L'industrie sucrière est l’un des derniers grands piliers de notre économie. Pourtant, son contrôle est aujourd'hui largement extérieur à La Réunion. Devons-nous continuer ainsi ?
- 2009 : Une erreur que nous ne répéterons pas -
Ce moment, nous l'avons déjà connu en 2009, lors de la cession de l'industrie au groupe Tereos.

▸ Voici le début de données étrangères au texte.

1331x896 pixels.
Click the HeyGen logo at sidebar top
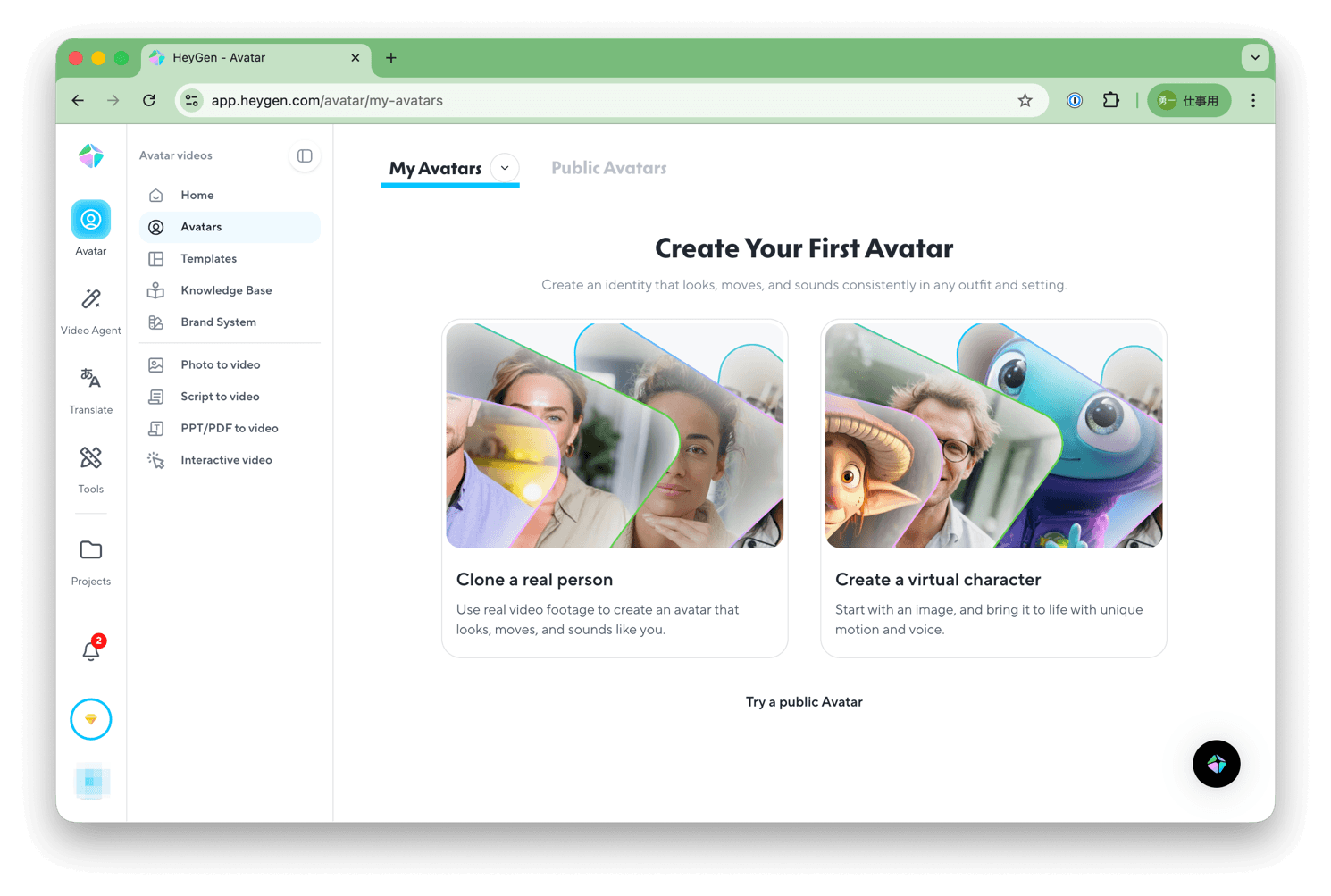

À l'époque, une opportunité existait pour que les acteurs locaux prennent leur place. Elle n'a pas été saisie, et notre centrale syndicale a fait une erreur à ce moment-là. Nous l'assumons pleinement, car assumer, c'est avancer. Aujourd'hui, la donne a changé. Le groupe Tereos a décidé de céder des actions afin de ne plus être majoritaire dans l'entreprise. Cette fois, nous n'avons plus d'excuse pour rester spectateurs.
La place est à prendre.
- Mon appel aux planteurs et aux forces économiques -
Planteurs, nous devons prendre nos responsabilités. Nous ne pouvons plus accepter d'être uniquement ceux qui produisent, sans jamais décider. Prendre part au capital de l'outil industriel est devenu une nécessité vitale.
J'en appelle aussi aux forces économiques réunionnaises : nous avons une chance unique de construire un modèle réunionnais. C’est l’heure de la mobilisation. Cette chance ne se représentera pas. Si nous échouons, nous aurons simplement choisi de laisser notre avenir s'écrire ailleurs.